··· Kutipan Sumber ···
Tujuan Karunia-Karunia Roh

Kutipan oleh Anthony Hoekema dari buku “Diselamatkan oleh Anugerah” (Surabaya: Momentum, 2010) halaman 41.

Apakah fungsi dari karunia-karunia Roh ini? Karunia-karunia ini memampukan orang-orang percaya untuk melakukan berbagai bentuk pelayanan di dalam jemaat, atau terlibat di dalam bentuk pelayanan tertentu dalam Kerajaan Allah. Tujuan karunia-karunia ini adalah untuk membangun orang-orang percaya, membangun jemaat, dan untuk melayani keseluruhan komunitas Kristen. Karunia-karunia ini juga memiliki tujuan misioner: membawa mereka yang tidak percaya ke dalam pengetahuan akan Kristus yang menyelamatkan, untuk menguatkan orang-orang Kristen baru di dalam iman mereka, dan untuk melengkapi mereka di dalam kesaksian selanjutnya.

Karya Allah dan Tanggung Jawab Manusia di dalam Keselamatan

Kutipan oleh Anthony Hoekema dari buku “Diselamatkan oleh Anugerah” (Surabaya: Momentum, 2010) halaman 3-4.

Karena manusia pada naturnya mati di dalam dosa, maka Allah harus menghidupkan mereka; regenerasi di dalam pengertian yang sempit secara eksklusif merupakan karya Allah. Tetapi di dalam aspek-aspek lain dari proses keselamatan di luar regenerasi, Allah maupun orang-orang percaya terlibat di dalamnya – dalam pengertian ini kita dapat berbicara mengenai keselamatan sebagai karya Allah dan juga sebagai tugas kita. Kadang-kadang aspek-aspek ini – pertobatan, iman, pengudusan, ketekunan, dan sebagainya – digambarkan sebagai karya Allah yang di dalamnya orang-orang percaya turut bekerja. Namun, cara pengungkapan seperti ini mengakibatkan munculnya kesan bahwa Allah dan kita masing-masing mengerjakan sebagian tugas. Karena itu, lebih baik jika dikatakan bahwa di dalam aspek-aspek keselamatan kita ini (selain regenerasi), Allah berkarya dan kita berkarya. Pengudusan kita, misalnya, pada saat yang sama adalah seratus persen karya Allah tetapi juga seratus persen karya kita. Paulus memberikan pernyataan klasik mengenai ‘kejadian yang misterius’ dari karya Allah maupun kita ini di dalam Filipi 2:12-13, ‘Hai saudara-saudaraku yang kekasih, kamu senantiasa taat; karena itu tetaplah kerjakan keselamatanmu dengan takut dan gentar,… karena Allahlah yang mengerjakan di dalam kamu baik kemauan maupun pekerjaan menurut kerelaan-Nya.
··· Bahan yang Diberikan ···
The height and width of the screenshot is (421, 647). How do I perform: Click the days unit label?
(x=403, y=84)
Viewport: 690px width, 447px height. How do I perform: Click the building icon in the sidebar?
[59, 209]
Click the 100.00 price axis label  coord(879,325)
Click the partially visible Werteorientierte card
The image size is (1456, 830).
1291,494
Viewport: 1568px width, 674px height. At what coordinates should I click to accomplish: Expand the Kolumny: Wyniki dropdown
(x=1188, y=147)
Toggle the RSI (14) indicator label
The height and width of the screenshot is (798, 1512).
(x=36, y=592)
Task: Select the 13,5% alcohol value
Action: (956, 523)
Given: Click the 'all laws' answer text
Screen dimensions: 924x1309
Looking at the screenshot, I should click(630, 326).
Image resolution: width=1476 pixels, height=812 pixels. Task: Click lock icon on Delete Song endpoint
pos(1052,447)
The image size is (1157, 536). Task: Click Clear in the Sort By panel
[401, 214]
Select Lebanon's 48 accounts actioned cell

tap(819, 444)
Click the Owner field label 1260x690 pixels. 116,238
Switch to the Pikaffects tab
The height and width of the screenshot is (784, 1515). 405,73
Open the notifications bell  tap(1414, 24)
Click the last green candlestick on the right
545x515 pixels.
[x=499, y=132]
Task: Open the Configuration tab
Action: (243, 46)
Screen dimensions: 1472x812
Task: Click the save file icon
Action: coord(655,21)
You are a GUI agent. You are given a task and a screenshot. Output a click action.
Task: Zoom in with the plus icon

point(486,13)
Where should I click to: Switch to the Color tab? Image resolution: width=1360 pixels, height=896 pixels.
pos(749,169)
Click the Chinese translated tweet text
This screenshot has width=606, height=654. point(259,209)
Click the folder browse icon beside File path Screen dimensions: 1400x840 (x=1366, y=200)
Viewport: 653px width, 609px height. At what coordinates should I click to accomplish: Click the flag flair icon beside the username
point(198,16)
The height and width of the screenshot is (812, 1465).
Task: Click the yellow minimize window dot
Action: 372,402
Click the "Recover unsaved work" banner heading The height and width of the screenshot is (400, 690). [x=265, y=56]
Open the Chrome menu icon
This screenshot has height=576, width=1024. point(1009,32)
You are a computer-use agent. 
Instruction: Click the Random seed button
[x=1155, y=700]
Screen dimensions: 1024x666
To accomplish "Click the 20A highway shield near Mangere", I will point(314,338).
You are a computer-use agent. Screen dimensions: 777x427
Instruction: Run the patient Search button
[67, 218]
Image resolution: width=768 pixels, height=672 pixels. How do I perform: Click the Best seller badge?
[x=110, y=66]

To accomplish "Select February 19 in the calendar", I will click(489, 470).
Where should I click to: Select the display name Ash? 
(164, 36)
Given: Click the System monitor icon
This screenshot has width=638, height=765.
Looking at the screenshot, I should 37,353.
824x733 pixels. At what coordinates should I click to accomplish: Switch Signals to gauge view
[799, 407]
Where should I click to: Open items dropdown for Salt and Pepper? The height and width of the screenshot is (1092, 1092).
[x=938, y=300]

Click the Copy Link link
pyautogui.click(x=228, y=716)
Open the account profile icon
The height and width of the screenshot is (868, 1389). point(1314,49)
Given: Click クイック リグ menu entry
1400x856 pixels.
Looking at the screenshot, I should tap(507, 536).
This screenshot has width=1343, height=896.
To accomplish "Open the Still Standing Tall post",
···
▶ **Soal Latihan**:
Tuliskan ulang tanpa perubahan bagian kutipan sumber di atas yang diawali kata-kata yang memuat "Tujuan Karunia-Karunia Roh" dan diakhiri dengan "dalam kesaksian selanjutnya.".

▶ **Jawaban Latihan**:
Tujuan Karunia-Karunia Roh

Kutipan oleh Anthony Hoekema dari buku “Diselamatkan oleh Anugerah” (Surabaya: Momentum, 2010) halaman 41.

Apakah fungsi dari karunia-karunia Roh ini? Karunia-karunia ini memampukan orang-orang percaya untuk melakukan berbagai bentuk pelayanan di dalam jemaat, atau terlibat di dalam bentuk pelayanan tertentu dalam Kerajaan Allah. Tujuan karunia-karunia ini adalah untuk membangun orang-orang percaya, membangun jemaat, dan untuk melayani keseluruhan komunitas Kristen. Karunia-karunia ini juga memiliki tujuan misioner: membawa mereka yang tidak percaya ke dalam pengetahuan akan Kristus yang menyelamatkan, untuk menguatkan orang-orang Kristen baru di dalam iman mereka, dan untuk melengkapi mereka di dalam kesaksian selanjutnya.